FRAGMENTO PARA LEER:
====

En el siglo XVIII no se podía esperar que ningún funcionario chino pudiese discernirlo. Cuando lord Macartney llegó allí en 1793 para solicitar igualdad de representación diplomática y el libre comercio, la confianza de siglos estaba intacta. Los primeros avances y usurpaciones occidentales habían sido rechazados o contenidos con éxito. El representante de Jorge III solo recibió mensajes, amables pero inflexibles, de rechazo a lo que al emperador chino le gustaba denominar «la solitaria lejanía de su isla, separada del mundo por las inmensidades del mar». Seguramente, el mensaje no habría sido más aceptable si a Jorge III le hubiesen dado unas palmaditas en la espalda por su «sumisa lealtad al enviar esta misión de homenaje» y le hubieran animado a «mostrar una devoción y lealtad aún mayores en el futuro».

====

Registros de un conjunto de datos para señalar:
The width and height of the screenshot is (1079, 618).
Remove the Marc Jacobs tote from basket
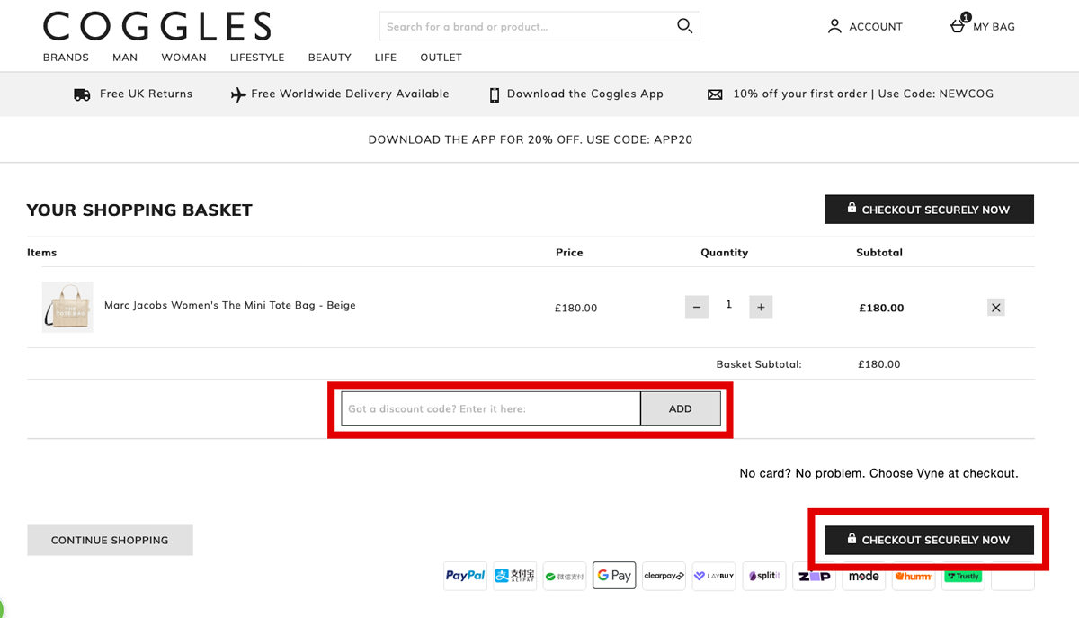pos(995,308)
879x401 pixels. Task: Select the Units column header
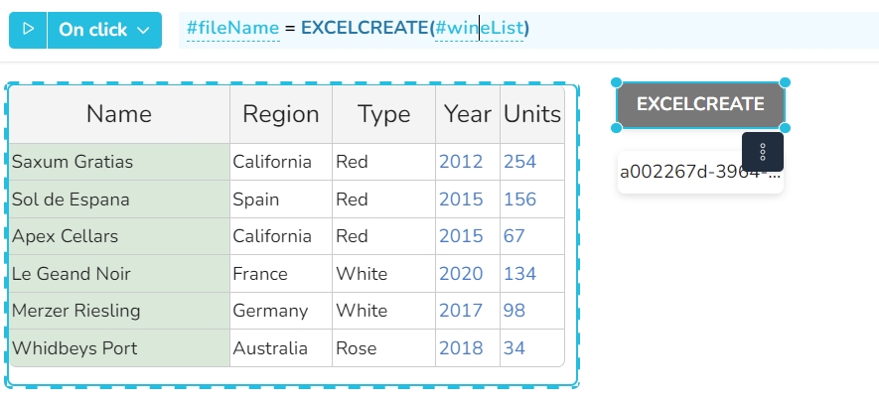click(x=532, y=114)
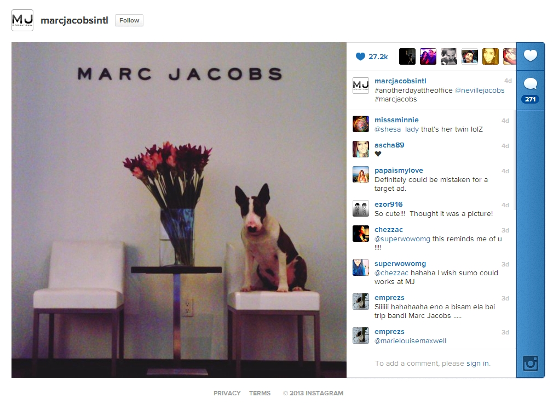Open papaismylove's profile name
The height and width of the screenshot is (403, 559).
coord(399,171)
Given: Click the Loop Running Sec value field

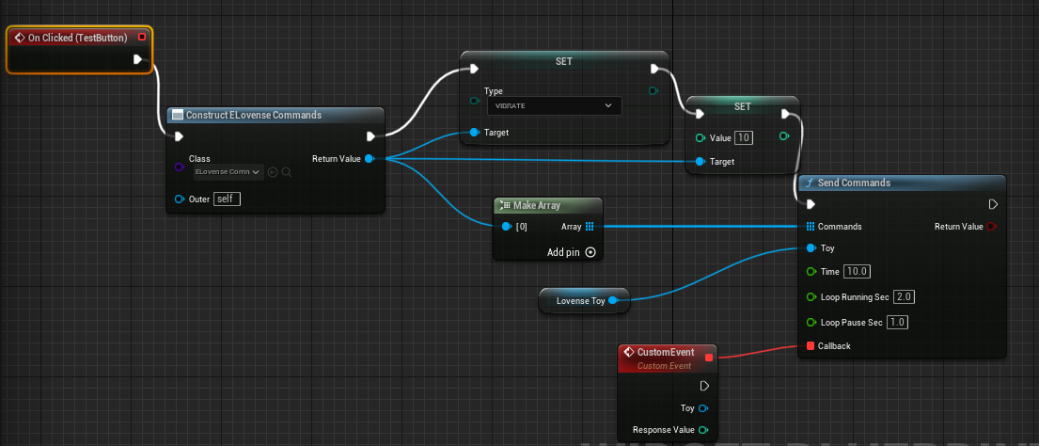Looking at the screenshot, I should coord(904,296).
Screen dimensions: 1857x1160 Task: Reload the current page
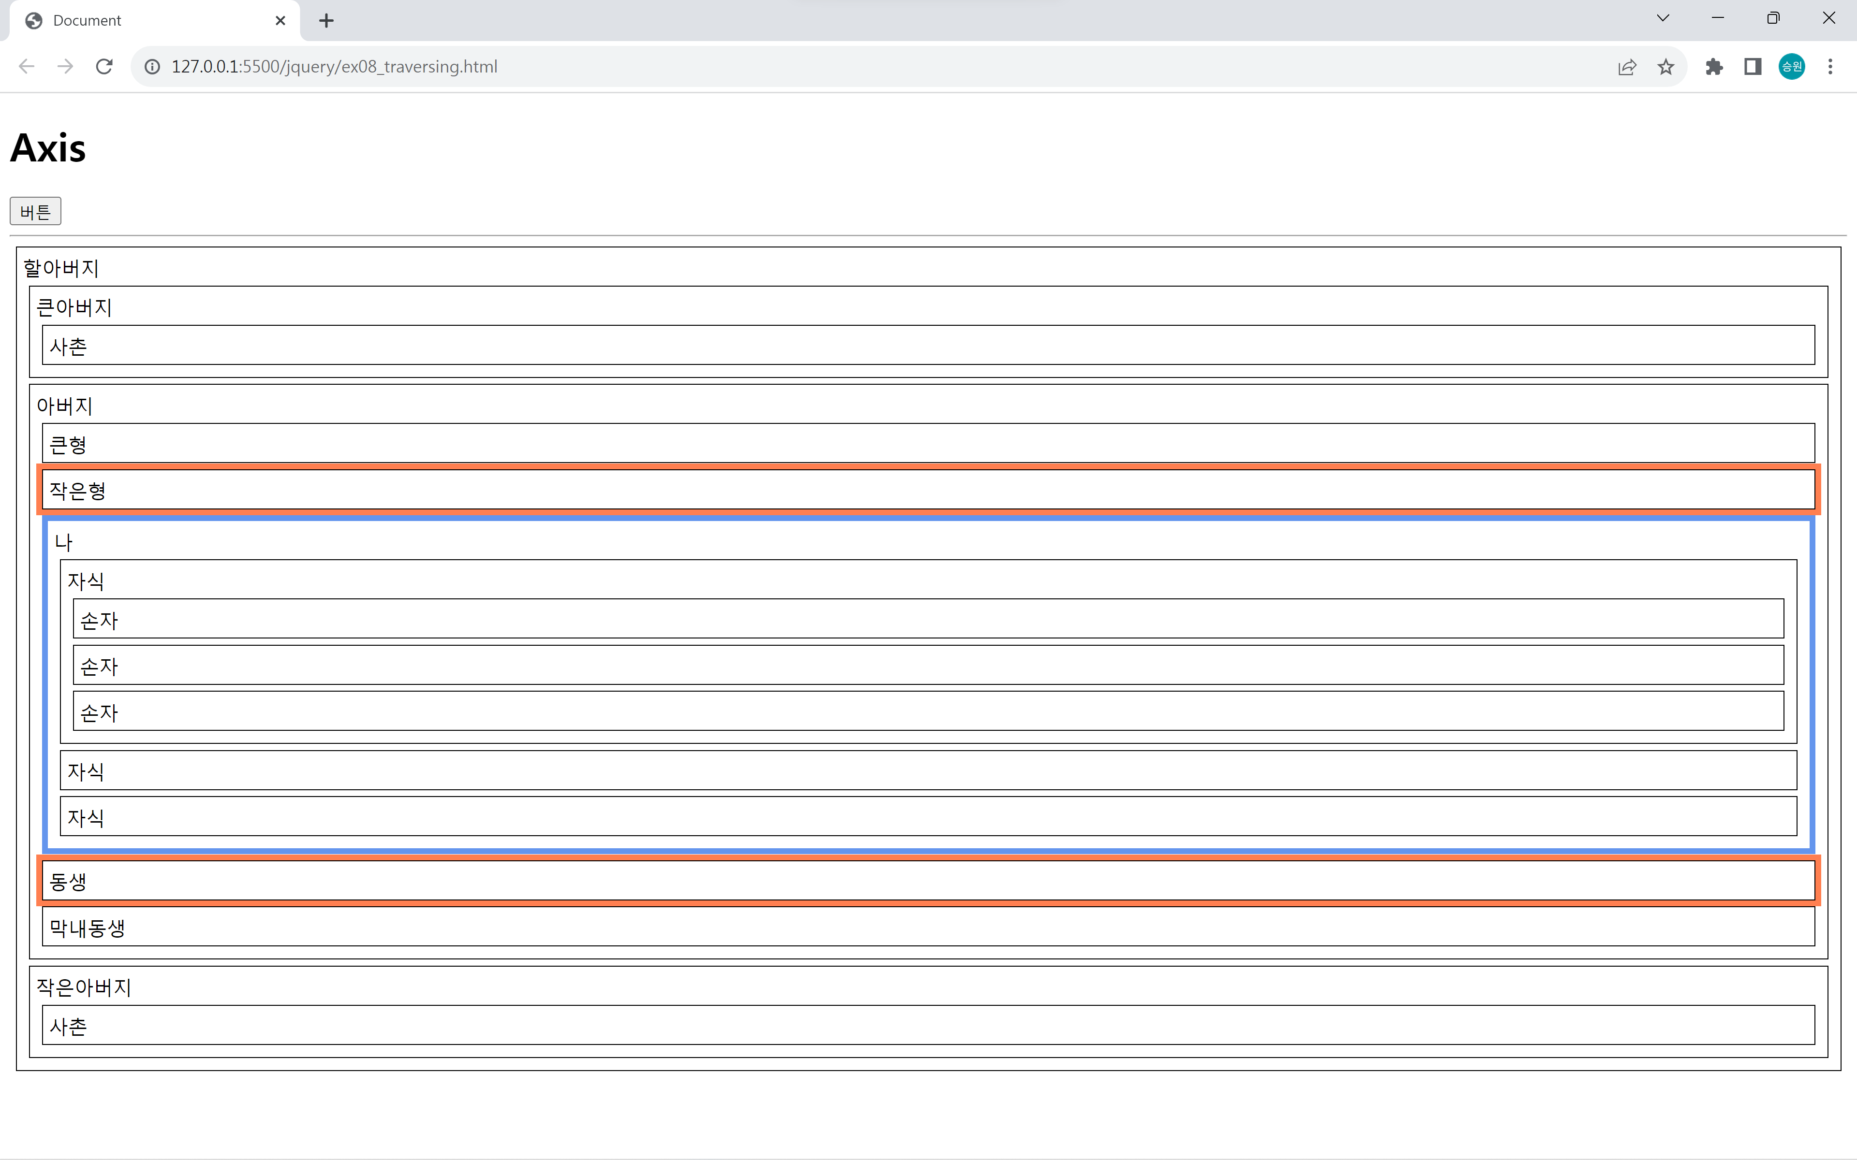[104, 67]
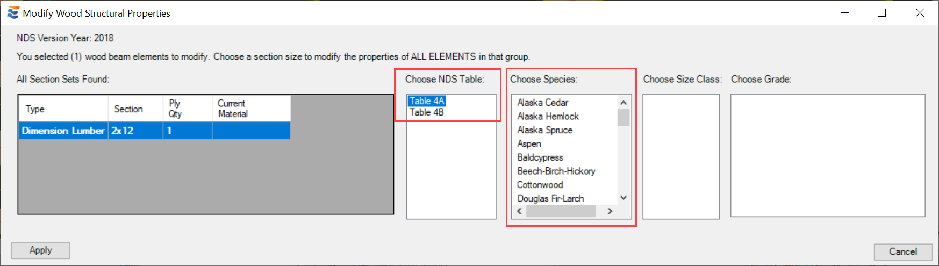Choose Alaska Cedar species
The image size is (939, 266).
[x=542, y=102]
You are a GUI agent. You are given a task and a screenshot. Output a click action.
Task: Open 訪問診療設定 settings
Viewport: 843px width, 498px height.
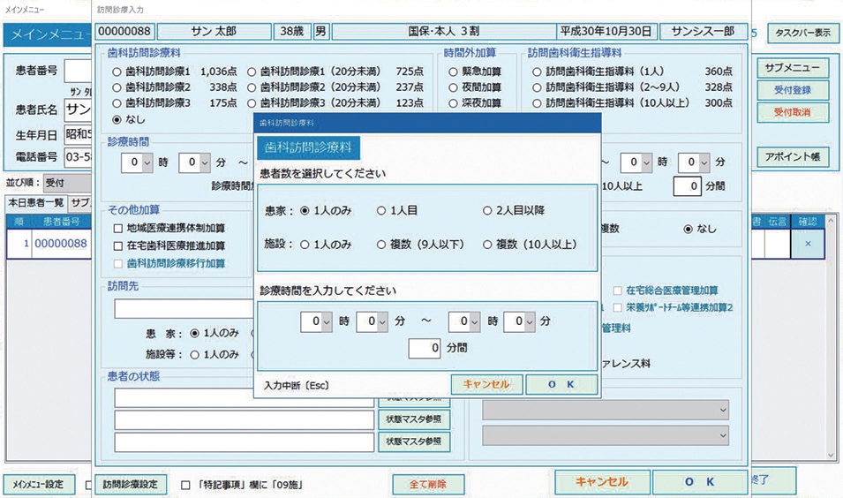[x=130, y=484]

====

TAREA POR HACER: En el fragmento sobre lord Macartney, ¿qué fue a pedir él al llegar en 1793?

RESPUESTA FINAL: Igualdad de representación diplomática y libre comercio.